> [EXERCISE AIM]: Print the lines between the one holding "Task: Click the ROBE label below Bed 1" and the one holding "Action: 744,193", both included, with no changes.

(Stored data entries)

begin

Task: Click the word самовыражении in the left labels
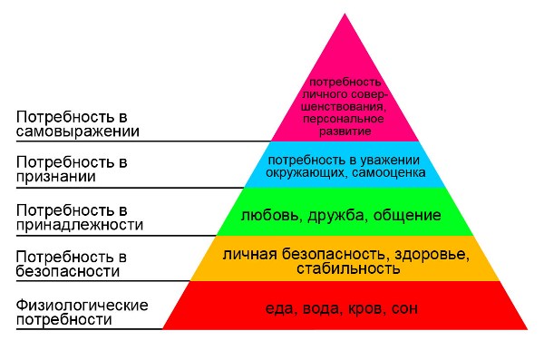pyautogui.click(x=78, y=131)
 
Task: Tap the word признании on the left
pyautogui.click(x=56, y=177)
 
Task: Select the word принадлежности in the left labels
pyautogui.click(x=80, y=225)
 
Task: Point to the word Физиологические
pyautogui.click(x=83, y=306)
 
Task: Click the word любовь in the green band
pyautogui.click(x=269, y=215)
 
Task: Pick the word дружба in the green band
pyautogui.click(x=335, y=215)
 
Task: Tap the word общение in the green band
pyautogui.click(x=407, y=216)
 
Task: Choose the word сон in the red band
pyautogui.click(x=404, y=308)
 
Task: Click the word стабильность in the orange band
pyautogui.click(x=348, y=268)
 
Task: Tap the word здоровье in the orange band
pyautogui.click(x=432, y=255)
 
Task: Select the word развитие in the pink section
pyautogui.click(x=345, y=131)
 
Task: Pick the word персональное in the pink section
pyautogui.click(x=344, y=119)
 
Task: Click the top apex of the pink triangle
pyautogui.click(x=345, y=14)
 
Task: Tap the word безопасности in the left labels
pyautogui.click(x=68, y=271)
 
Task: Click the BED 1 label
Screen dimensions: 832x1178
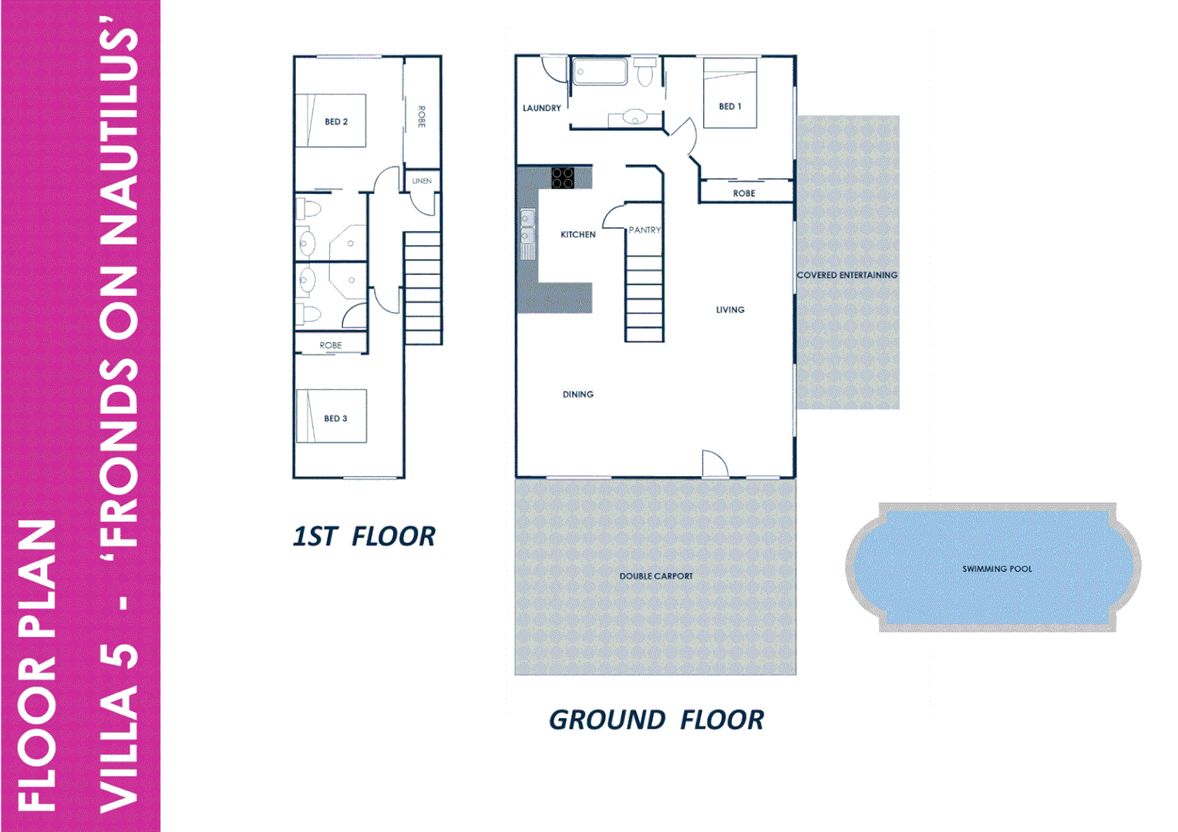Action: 729,106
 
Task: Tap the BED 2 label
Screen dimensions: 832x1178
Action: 336,122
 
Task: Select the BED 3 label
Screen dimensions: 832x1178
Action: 335,418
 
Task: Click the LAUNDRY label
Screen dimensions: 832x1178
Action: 542,109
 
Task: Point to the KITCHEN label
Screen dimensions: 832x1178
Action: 578,234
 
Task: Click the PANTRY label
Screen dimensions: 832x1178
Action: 645,230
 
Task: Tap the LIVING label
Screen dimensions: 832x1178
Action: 730,310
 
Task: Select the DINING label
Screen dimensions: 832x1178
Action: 578,394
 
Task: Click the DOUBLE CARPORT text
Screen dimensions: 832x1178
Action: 656,576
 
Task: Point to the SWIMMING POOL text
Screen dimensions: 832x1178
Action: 997,569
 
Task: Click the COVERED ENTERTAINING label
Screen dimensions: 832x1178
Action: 846,275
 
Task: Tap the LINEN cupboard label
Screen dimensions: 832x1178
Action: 422,181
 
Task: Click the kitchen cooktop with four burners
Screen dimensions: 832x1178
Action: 563,178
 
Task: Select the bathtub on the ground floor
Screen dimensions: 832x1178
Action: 600,72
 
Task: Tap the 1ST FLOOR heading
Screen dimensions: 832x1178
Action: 364,536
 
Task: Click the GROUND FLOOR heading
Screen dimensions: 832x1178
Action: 656,720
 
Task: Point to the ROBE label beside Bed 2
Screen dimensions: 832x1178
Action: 422,116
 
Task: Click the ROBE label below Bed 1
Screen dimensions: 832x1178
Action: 744,193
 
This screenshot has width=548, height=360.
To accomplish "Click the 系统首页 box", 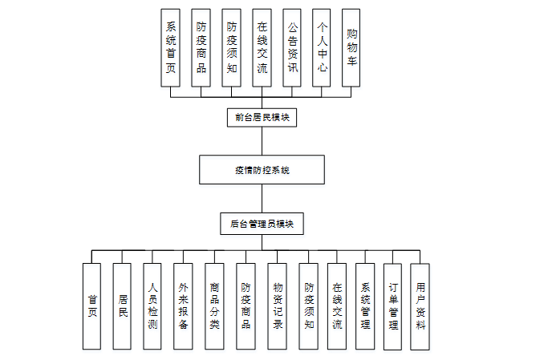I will click(x=170, y=48).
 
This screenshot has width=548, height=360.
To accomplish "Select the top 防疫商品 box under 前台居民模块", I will click(x=201, y=48).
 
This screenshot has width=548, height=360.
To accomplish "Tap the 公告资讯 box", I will click(x=292, y=48).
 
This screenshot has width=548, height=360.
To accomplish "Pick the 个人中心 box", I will click(x=321, y=48).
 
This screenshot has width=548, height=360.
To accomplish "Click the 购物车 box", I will click(x=351, y=48).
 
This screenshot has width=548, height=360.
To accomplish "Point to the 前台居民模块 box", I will click(x=262, y=118).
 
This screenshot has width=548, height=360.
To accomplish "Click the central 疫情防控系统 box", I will click(x=262, y=170).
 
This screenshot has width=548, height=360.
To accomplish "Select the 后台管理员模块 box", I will click(x=262, y=224).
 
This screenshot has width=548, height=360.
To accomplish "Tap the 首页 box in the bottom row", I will click(x=91, y=306).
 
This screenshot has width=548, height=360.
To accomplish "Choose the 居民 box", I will click(x=122, y=306).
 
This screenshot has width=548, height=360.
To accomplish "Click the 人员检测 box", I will click(x=152, y=306).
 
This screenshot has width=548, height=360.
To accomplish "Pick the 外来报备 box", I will click(x=184, y=306).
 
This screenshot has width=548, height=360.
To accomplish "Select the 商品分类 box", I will click(x=214, y=306).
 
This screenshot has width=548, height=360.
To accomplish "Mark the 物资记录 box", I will click(x=278, y=306).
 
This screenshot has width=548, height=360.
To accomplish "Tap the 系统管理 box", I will click(x=365, y=306).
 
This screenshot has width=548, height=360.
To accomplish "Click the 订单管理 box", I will click(x=392, y=306).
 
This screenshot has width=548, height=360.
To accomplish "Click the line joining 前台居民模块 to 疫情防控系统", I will click(x=262, y=141).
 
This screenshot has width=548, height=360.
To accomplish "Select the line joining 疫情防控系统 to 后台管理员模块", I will click(x=262, y=199).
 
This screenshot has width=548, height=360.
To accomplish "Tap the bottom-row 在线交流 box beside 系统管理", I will click(x=337, y=306).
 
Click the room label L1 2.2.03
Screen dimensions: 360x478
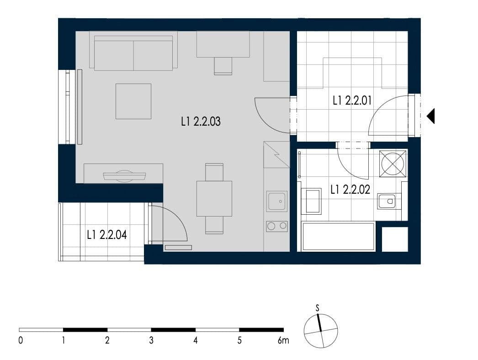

end

> [SOLVED EXERCISE]:
Task: Click the ROBE label below Bed 1
Screen dimensions: 832x1178
Action: 744,193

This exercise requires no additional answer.